打开《尚书》,你面对的不是一本整齐划一的古书,而是一桩绵延两千年的文献悬案。今文《尚书》与古文《尚书》各有一套篇目与传本;东晋梅赜献出的「古文《尚书》」二十五篇,在清代被阎若璩《尚书古文疏证》系统指为伪作——这一结论深刻改变了后世读法。本文属典籍文献导读,据中华书局整理本及《汉书·艺文志》相关著录,以文献侦探视角梳理今古文之争、伪篇问题与阅读边界,不作经世致用式引申。
今文与古文:两套系统
汉代《尚书》有今、古两派:今文经师据伏生所传二十九篇(或三十三篇)立说,用当时隶体写定;古文经则出自孔壁所出,用古文字写,篇目与文字有异。两系在汉代即已并行,今文立学官,古文流传于民间与学者之间。到东汉末,郑玄混合今古,影响深远;唐宋以下,通行本大体沿郑注系统。读《尚书》,第一步须问:你读的是今文系统、古文系统,还是混合后的通行本?
「人心惟危,道心惟微,惟精惟一,允执厥中。」——今本《尚书·大禹谟》(传统列为古文篇,阎若璩以来多视为伪作)
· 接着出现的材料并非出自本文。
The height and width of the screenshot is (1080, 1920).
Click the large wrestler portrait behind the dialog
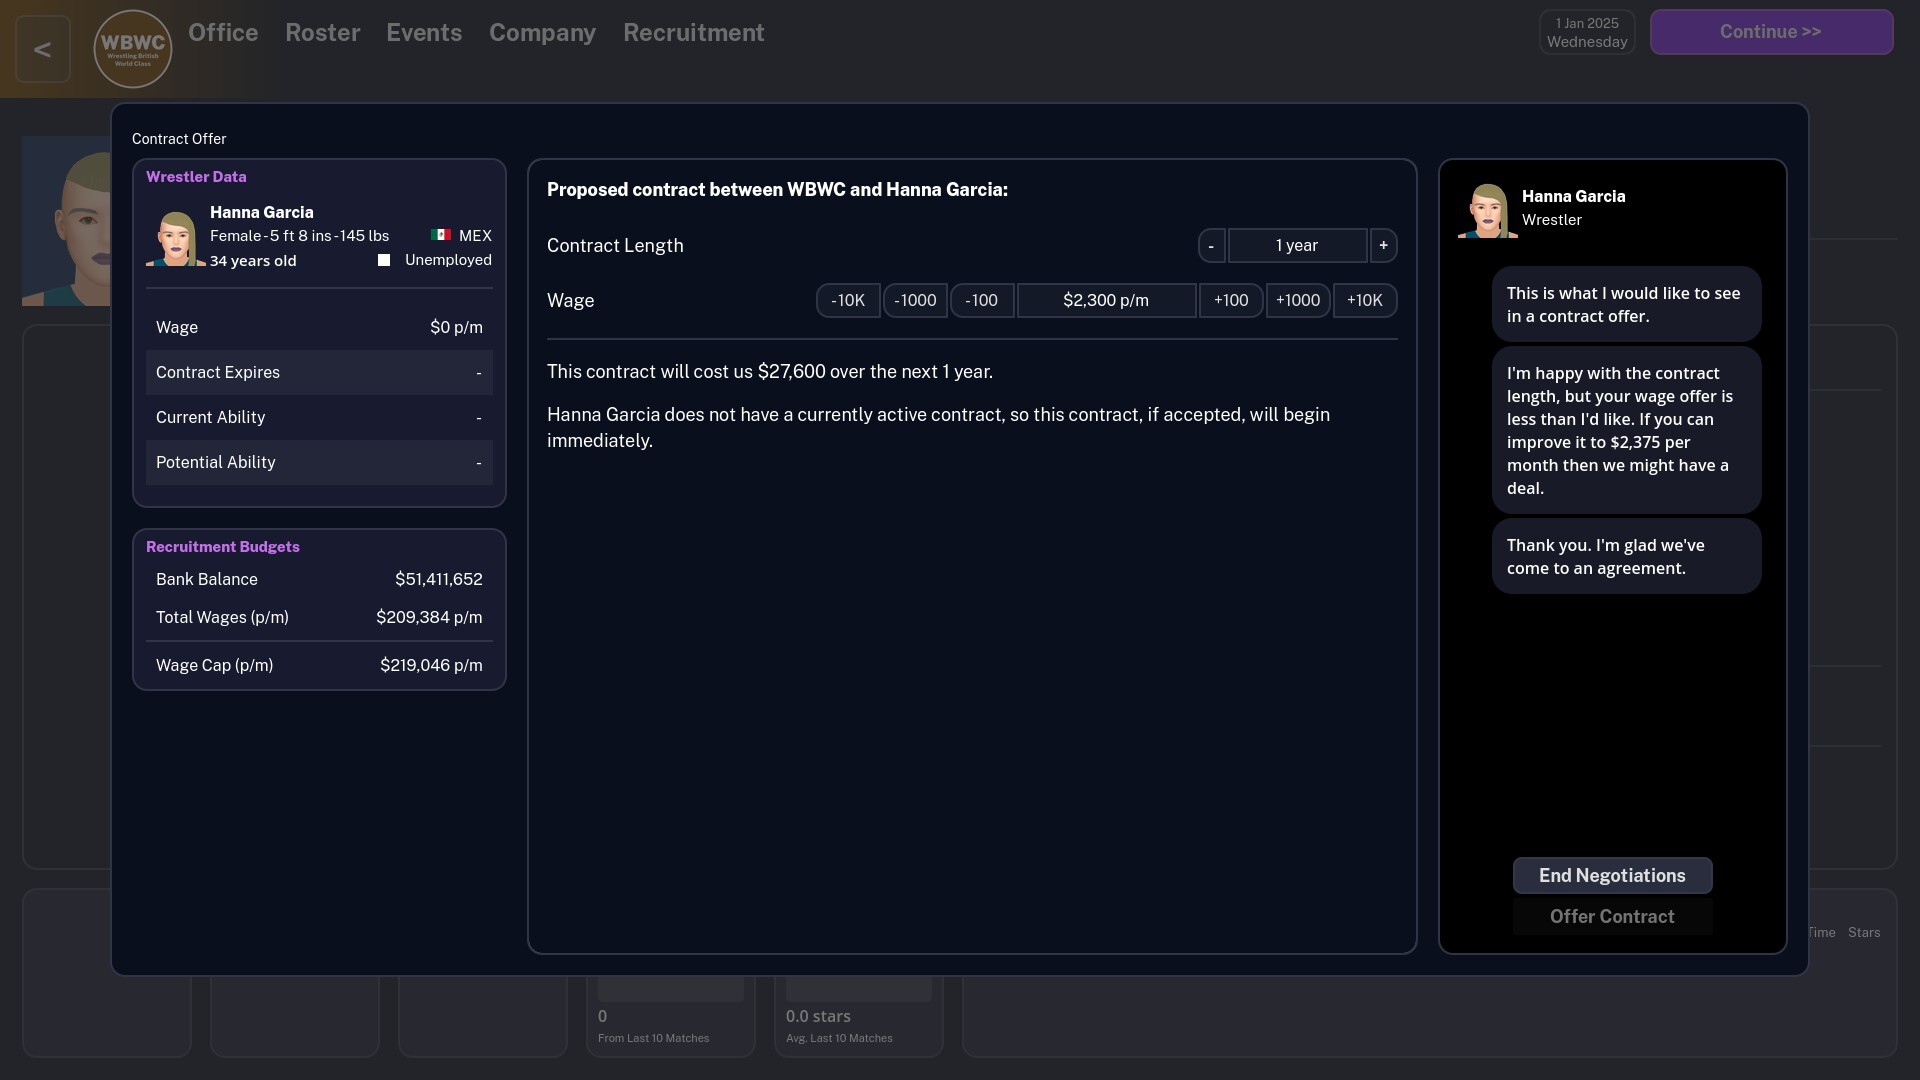pyautogui.click(x=65, y=220)
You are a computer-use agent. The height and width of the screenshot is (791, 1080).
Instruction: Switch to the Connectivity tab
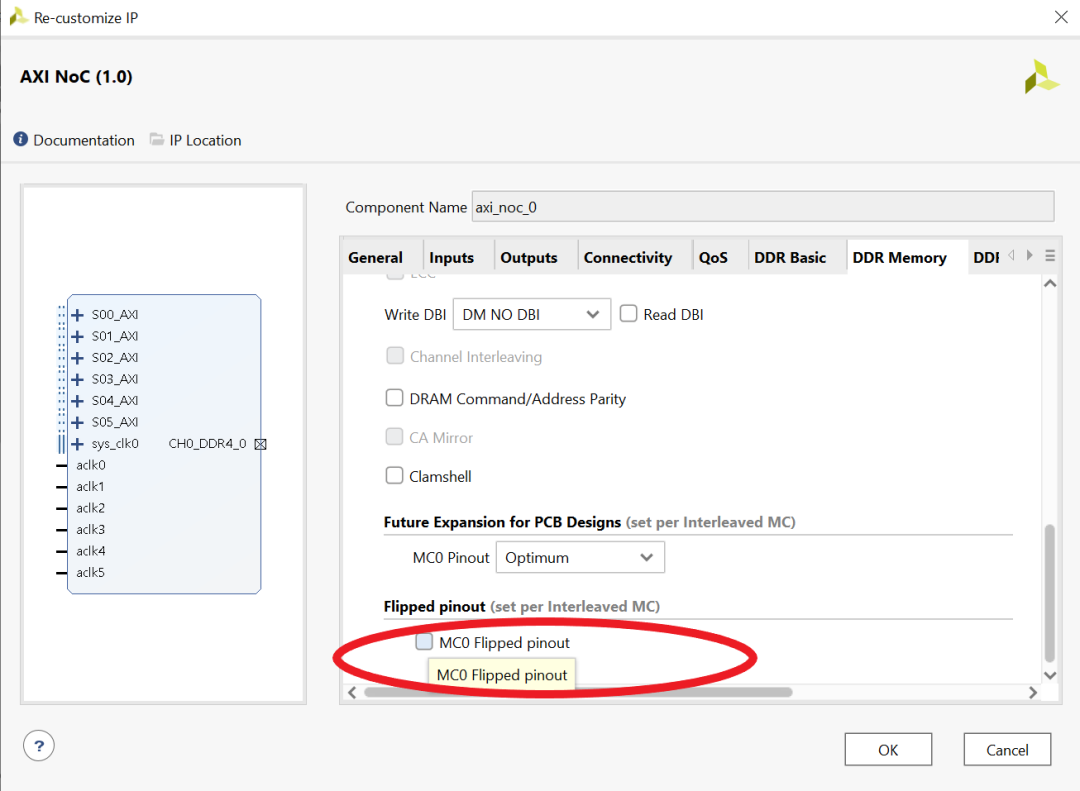pos(627,258)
《大禹谟》等篇文字凝练、义理清晰,后世引用极广;但若按阎若璩及此后主流文献学意见,它们并非先秦原篇。这并不意味着「可以随便读」——它提醒我们:引用《尚书》时,宜标明所据整理本,并对有争议篇章保持文献学自觉。
梅赜与阎若璩:伪篇如何被识破
东晋梅赜所献古文《尚书》,在六朝至宋元长期被视为真古。清代朴学兴起,阎若璩从文体、名物、与先秦文献互证等角度,指出其中多篇与时代不合:如《尧典》某些制度用语、篇内引《论语》而《论语》不引《尚书》等。此后学者多接受「梅赜伪古文」说,今本《尚书》五十八篇中,有二十五篇被归入此系。这一辨伪工作,是清代文献学最显赫的成果之一。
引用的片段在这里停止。